The Spring of 2019, Research Goals and Activities

I might as well continue the tradition of doing a spring aphid research update!  This winter was yet another intense affair, with copious snow and rain, most of it coming late.  After nearly unheard-of warmth in January, there has now been four months of cool and wet weather, including much snow and upwards of 3 meters of snow on some of my favorite collecting areas in the hills. Even today, 26 May, there is a layer of new snow on the hills surrounding our valley.  Our growing season is always late here, but the cool and wet has made it even later, with the lilacs just now in bloom around town, and camas lily opening in the valley.

Aphids-wise things are of course also slow. Perhaps more than some years the slow spring has highlighted which aphids are really early-season opportunists, and which might be less worried about an early start.

I have collected some shoots of important woody host plants and attempted to root cuttings in the greenhouse.  The aim is to establish these plants on our property to make in-person study of their aphids easier and more thorough. These plants were the Ribes hosts of Aphis (Bursaphis) —Ribes aureum, Ribes cereum, and Ribes velutinum — the Salix host of one of my Macrosiphum species, and the small-leafed Holodiscus from rocky slopes near here (often called Holodiscus dumosus). The Salix were the most cooperative, producing vigorous roots, and they are already growing in the soil next to the goldfish pond.  All the others are less likely to root and survive, but hope remains after well over a month.

Aphis (Bursaphis) happily feeding on Epilobium paniculatum after being transferred from Ribes cereum.

Early season collecting has once again focused on Aphis (Bursaphis) in our local area.  Last weekend I found a good group maturing to alates on the developing fruits of Ribes cereum on the slopes above Abert Lake.  This is interesting for two reasons.  First, many of my previous samples on R. cereum were either collected from curled fresh leaves on new shoots deep in the plant canopy or were collected with my beating tray and therefore were from unknown plant microhabitats. Second, this aphid was obviously the one with short URS and long cauda that I’ve hypothesized migrates to Epilobium paniculatum.  I know there are a few species of Aphis (Bursaphis) using R. cereum in one way or another, but this collection was my first concrete lead on possible niche partitioning within the host plant.  Subsequently, I potted three small E. paniculatum plants and started a host transfer experiment in the greenhouse.  After 5 days, the aphids are happy and healthy on the Epilobium. Time will tell, however, as aphids and plants grow.

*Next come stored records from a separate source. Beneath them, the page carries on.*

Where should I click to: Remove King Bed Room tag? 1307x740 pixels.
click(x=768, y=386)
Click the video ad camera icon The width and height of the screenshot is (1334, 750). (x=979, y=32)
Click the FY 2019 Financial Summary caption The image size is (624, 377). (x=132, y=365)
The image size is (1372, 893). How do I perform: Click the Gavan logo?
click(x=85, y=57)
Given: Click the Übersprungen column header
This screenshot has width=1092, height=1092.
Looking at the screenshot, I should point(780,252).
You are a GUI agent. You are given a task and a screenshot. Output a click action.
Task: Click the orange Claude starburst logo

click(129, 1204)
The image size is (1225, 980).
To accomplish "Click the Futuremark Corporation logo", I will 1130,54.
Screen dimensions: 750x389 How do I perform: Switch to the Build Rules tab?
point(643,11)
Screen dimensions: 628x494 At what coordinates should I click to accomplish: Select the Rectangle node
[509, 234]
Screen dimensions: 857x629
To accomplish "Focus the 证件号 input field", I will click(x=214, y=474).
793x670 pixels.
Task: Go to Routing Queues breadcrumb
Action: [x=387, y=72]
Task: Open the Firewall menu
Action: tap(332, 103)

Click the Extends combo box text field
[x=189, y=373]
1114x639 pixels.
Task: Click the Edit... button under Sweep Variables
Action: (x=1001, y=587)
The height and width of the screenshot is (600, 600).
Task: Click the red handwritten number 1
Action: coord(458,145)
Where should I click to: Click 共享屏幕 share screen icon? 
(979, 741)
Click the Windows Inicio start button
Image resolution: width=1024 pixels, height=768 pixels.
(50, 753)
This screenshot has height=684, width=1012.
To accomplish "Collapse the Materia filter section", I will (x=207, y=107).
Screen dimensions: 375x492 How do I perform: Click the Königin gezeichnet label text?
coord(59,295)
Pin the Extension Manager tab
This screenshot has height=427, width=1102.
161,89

Aphis holodisci is in the bag, having been experimentally transferred to a small Veratrum plant.

A major planned research push for this year is resolving some of the biological questions about aphids of Holodiscus. To that end I was able to pick up some Aphis holodisci on H. discolor a few hours drive north of here and establish a host transfer experiment in the field near home onto our local Veratrum. As I’ve written elsewhere, I’m almost certain that most of the Aphis on Veratrum in the Northwest are Aphis holodisci. I was also lucky enough to get the early-season morphs of one of the Illinoia species on Holodiscus ‘dumosus’ on the steep slope above Abert Lake.

Finally, spring is perhaps the most important time to make headway on my studies of aphids on sagebrushes. The taxonomy of aphids on these plants is plagued, I think, by morphological variations induced by the extreme environments they are exposed to (i.e. snow, cold, heat, drought, extreme soil types).  For example, summer dwarfism is a serious problem in taxonomy, and so are seasonal variations in cuticular pigmentation. I think taxonomy of these groups will rely on “apples-to-apples” comparisons, which in this context means specimens collected at the same time of year, in the same locations, during the same year.  Ideally, I’d like a cross section of my Epameibaphis and Pseudoepameibaphis species from May, June, July, August, and September, and across many collection sites.  I hope to accomplish this in time, allowing comparisons that can separate the species-related morphological variation from the variation induced by season, host plant, location, etc.

One of my favorite sagebrush species, Artemisia arbuscula (plus Mina the dog).